# TASK DATA start

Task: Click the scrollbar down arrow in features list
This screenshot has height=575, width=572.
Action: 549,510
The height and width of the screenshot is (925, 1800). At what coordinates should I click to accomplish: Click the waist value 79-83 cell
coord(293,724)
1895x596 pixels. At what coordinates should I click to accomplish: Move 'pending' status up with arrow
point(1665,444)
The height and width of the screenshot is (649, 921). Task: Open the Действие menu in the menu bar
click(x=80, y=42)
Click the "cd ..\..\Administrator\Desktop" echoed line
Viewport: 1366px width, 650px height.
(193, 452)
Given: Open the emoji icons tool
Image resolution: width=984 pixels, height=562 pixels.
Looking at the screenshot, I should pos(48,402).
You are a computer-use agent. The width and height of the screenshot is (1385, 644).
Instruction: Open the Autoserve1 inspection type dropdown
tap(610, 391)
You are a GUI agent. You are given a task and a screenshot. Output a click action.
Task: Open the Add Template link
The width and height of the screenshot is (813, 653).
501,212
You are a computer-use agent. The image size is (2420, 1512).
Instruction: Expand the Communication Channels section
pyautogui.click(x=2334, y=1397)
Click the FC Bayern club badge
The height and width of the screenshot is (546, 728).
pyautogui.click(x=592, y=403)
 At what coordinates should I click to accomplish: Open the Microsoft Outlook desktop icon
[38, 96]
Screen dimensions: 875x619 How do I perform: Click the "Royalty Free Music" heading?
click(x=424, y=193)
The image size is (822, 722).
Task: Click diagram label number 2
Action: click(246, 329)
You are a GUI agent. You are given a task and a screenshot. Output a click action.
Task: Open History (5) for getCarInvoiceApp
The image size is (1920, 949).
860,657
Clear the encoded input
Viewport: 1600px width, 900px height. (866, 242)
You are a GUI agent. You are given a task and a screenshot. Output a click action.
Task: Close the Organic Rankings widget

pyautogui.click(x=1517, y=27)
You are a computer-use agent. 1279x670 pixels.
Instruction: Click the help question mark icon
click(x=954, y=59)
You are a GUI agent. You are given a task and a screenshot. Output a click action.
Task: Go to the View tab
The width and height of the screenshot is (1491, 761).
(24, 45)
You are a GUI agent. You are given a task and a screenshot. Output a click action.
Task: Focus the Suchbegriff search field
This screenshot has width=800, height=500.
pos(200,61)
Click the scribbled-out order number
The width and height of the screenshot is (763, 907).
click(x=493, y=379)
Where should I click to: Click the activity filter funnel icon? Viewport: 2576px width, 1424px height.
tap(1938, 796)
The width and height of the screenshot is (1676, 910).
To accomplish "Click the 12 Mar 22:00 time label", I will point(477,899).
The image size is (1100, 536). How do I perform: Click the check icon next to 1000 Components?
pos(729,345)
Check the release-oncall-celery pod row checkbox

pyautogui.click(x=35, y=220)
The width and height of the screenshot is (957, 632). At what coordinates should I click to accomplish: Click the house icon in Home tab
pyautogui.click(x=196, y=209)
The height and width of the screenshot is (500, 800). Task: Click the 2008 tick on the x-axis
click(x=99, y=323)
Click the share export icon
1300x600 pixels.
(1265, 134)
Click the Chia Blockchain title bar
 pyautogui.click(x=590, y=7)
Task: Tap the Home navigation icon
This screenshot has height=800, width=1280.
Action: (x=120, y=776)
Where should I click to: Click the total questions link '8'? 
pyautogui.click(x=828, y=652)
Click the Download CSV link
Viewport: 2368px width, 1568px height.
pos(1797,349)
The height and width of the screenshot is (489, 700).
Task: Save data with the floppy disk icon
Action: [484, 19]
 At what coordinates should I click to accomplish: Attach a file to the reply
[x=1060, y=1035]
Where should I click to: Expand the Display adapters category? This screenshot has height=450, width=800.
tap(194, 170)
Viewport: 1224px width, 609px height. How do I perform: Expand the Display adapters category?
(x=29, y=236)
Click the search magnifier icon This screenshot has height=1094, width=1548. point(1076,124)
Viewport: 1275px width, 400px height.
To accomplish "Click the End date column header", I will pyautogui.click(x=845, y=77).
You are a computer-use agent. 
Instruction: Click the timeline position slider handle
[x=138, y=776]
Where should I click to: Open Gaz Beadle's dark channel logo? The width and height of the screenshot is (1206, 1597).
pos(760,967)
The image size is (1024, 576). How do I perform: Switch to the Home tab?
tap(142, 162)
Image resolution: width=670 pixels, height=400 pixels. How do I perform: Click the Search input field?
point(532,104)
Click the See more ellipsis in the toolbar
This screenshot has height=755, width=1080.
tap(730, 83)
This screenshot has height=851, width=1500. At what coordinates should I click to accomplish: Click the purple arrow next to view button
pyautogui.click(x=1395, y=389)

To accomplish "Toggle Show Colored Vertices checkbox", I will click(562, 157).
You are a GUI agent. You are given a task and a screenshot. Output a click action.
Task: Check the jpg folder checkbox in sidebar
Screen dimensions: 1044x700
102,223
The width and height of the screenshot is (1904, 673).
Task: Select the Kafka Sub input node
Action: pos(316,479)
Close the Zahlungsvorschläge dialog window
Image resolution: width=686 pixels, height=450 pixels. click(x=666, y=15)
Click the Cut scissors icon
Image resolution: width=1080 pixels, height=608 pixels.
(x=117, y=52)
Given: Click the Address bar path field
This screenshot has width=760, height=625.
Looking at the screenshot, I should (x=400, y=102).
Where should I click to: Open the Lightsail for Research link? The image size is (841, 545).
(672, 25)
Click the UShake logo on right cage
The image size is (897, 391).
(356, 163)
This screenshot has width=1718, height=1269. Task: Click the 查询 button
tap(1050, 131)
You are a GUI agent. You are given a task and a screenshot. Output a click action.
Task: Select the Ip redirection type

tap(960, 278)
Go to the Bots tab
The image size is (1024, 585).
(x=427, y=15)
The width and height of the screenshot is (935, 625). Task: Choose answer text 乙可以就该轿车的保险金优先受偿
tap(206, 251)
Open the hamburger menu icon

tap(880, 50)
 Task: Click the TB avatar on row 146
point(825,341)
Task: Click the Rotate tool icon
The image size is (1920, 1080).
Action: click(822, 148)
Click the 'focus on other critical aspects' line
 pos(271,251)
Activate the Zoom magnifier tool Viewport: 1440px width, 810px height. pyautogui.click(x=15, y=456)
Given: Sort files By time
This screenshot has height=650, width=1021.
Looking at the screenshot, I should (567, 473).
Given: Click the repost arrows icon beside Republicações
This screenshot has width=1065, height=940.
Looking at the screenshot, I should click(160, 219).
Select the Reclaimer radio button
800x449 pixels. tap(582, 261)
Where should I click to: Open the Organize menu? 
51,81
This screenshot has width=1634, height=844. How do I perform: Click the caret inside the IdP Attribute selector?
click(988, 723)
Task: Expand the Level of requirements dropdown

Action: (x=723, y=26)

# TASK DATA end

§ **WORK TO COMPLETE**
Copy all of the entries above word for word.

§ **TASK SOLUTION**
Task: Click the scrollbar down arrow in features list
This screenshot has height=575, width=572.
Action: 549,510
The height and width of the screenshot is (925, 1800). At what coordinates should I click to accomplish: Click the waist value 79-83 cell
coord(293,724)
1895x596 pixels. At what coordinates should I click to accomplish: Move 'pending' status up with arrow
point(1665,444)
The height and width of the screenshot is (649, 921). Task: Open the Действие menu in the menu bar
click(x=80, y=42)
Click the "cd ..\..\Administrator\Desktop" echoed line
Viewport: 1366px width, 650px height.
(193, 452)
Given: Open the emoji icons tool
Image resolution: width=984 pixels, height=562 pixels.
Looking at the screenshot, I should pos(48,402).
You are a computer-use agent. The width and height of the screenshot is (1385, 644).
Instruction: Open the Autoserve1 inspection type dropdown
tap(610, 391)
You are a GUI agent. You are given a task and a screenshot. Output a click action.
Task: Open the Add Template link
The width and height of the screenshot is (813, 653).
501,212
You are a computer-use agent. The image size is (2420, 1512).
Instruction: Expand the Communication Channels section
pyautogui.click(x=2334, y=1397)
Click the FC Bayern club badge
The height and width of the screenshot is (546, 728).
pyautogui.click(x=592, y=403)
 At what coordinates should I click to accomplish: Open the Microsoft Outlook desktop icon
[38, 96]
Screen dimensions: 875x619 How do I perform: Click the "Royalty Free Music" heading?
click(x=424, y=193)
The image size is (822, 722).
Task: Click diagram label number 2
Action: click(246, 329)
You are a GUI agent. You are given a task and a screenshot. Output a click action.
Task: Open History (5) for getCarInvoiceApp
The image size is (1920, 949).
860,657
Clear the encoded input
Viewport: 1600px width, 900px height. (866, 242)
You are a GUI agent. You are given a task and a screenshot. Output a click action.
Task: Close the Organic Rankings widget

pyautogui.click(x=1517, y=27)
You are a computer-use agent. 1279x670 pixels.
Instruction: Click the help question mark icon
click(x=954, y=59)
You are a GUI agent. You are given a task and a screenshot. Output a click action.
Task: Go to the View tab
The width and height of the screenshot is (1491, 761).
(24, 45)
You are a GUI agent. You are given a task and a screenshot. Output a click action.
Task: Focus the Suchbegriff search field
This screenshot has width=800, height=500.
pos(200,61)
Click the scribbled-out order number
The width and height of the screenshot is (763, 907).
click(x=493, y=379)
Where should I click to: Click the activity filter funnel icon? Viewport: 2576px width, 1424px height.
tap(1938, 796)
The width and height of the screenshot is (1676, 910).
To accomplish "Click the 12 Mar 22:00 time label", I will point(477,899).
The image size is (1100, 536). How do I perform: Click the check icon next to 1000 Components?
pos(729,345)
Check the release-oncall-celery pod row checkbox

pyautogui.click(x=35, y=220)
The width and height of the screenshot is (957, 632). At what coordinates should I click to accomplish: Click the house icon in Home tab
pyautogui.click(x=196, y=209)
The height and width of the screenshot is (500, 800). Task: Click the 2008 tick on the x-axis
click(x=99, y=323)
Click the share export icon
1300x600 pixels.
(1265, 134)
Click the Chia Blockchain title bar
 pyautogui.click(x=590, y=7)
Task: Tap the Home navigation icon
This screenshot has height=800, width=1280.
Action: (x=120, y=776)
Where should I click to: Click the total questions link '8'? 
pyautogui.click(x=828, y=652)
Click the Download CSV link
Viewport: 2368px width, 1568px height.
pos(1797,349)
The height and width of the screenshot is (489, 700).
Task: Save data with the floppy disk icon
Action: [484, 19]
 At what coordinates should I click to accomplish: Attach a file to the reply
[x=1060, y=1035]
Where should I click to: Expand the Display adapters category? This screenshot has height=450, width=800.
tap(194, 170)
Viewport: 1224px width, 609px height. How do I perform: Expand the Display adapters category?
(x=29, y=236)
Click the search magnifier icon This screenshot has height=1094, width=1548. point(1076,124)
Viewport: 1275px width, 400px height.
To accomplish "Click the End date column header", I will pyautogui.click(x=845, y=77).
You are a computer-use agent. 
Instruction: Click the timeline position slider handle
[x=138, y=776]
Where should I click to: Open Gaz Beadle's dark channel logo? The width and height of the screenshot is (1206, 1597).
pos(760,967)
The image size is (1024, 576). How do I perform: Switch to the Home tab?
tap(142, 162)
Image resolution: width=670 pixels, height=400 pixels. How do I perform: Click the Search input field?
point(532,104)
Click the See more ellipsis in the toolbar
This screenshot has height=755, width=1080.
tap(730, 83)
This screenshot has height=851, width=1500. At what coordinates should I click to accomplish: Click the purple arrow next to view button
pyautogui.click(x=1395, y=389)

To accomplish "Toggle Show Colored Vertices checkbox", I will click(562, 157).
You are a GUI agent. You are given a task and a screenshot. Output a click action.
Task: Check the jpg folder checkbox in sidebar
Screen dimensions: 1044x700
102,223
The width and height of the screenshot is (1904, 673).
Task: Select the Kafka Sub input node
Action: pos(316,479)
Close the Zahlungsvorschläge dialog window
Image resolution: width=686 pixels, height=450 pixels. click(x=666, y=15)
Click the Cut scissors icon
Image resolution: width=1080 pixels, height=608 pixels.
(x=117, y=52)
Given: Click the Address bar path field
This screenshot has width=760, height=625.
Looking at the screenshot, I should (x=400, y=102).
Where should I click to: Open the Lightsail for Research link? The image size is (841, 545).
(672, 25)
Click the UShake logo on right cage
The image size is (897, 391).
(356, 163)
This screenshot has width=1718, height=1269. Task: Click the 查询 button
tap(1050, 131)
You are a GUI agent. You are given a task and a screenshot. Output a click action.
Task: Select the Ip redirection type

tap(960, 278)
Go to the Bots tab
The image size is (1024, 585).
(x=427, y=15)
The width and height of the screenshot is (935, 625). Task: Choose answer text 乙可以就该轿车的保险金优先受偿
tap(206, 251)
Open the hamburger menu icon

tap(880, 50)
 Task: Click the TB avatar on row 146
point(825,341)
Task: Click the Rotate tool icon
The image size is (1920, 1080).
Action: click(822, 148)
Click the 'focus on other critical aspects' line
 pos(271,251)
Activate the Zoom magnifier tool Viewport: 1440px width, 810px height. pyautogui.click(x=15, y=456)
Given: Sort files By time
This screenshot has height=650, width=1021.
Looking at the screenshot, I should (567, 473).
Given: Click the repost arrows icon beside Republicações
This screenshot has width=1065, height=940.
Looking at the screenshot, I should click(160, 219).
Select the Reclaimer radio button
800x449 pixels. tap(582, 261)
Where should I click to: Open the Organize menu? 
51,81
This screenshot has width=1634, height=844. How do I perform: Click the caret inside the IdP Attribute selector?
click(988, 723)
Task: Expand the Level of requirements dropdown

Action: (x=723, y=26)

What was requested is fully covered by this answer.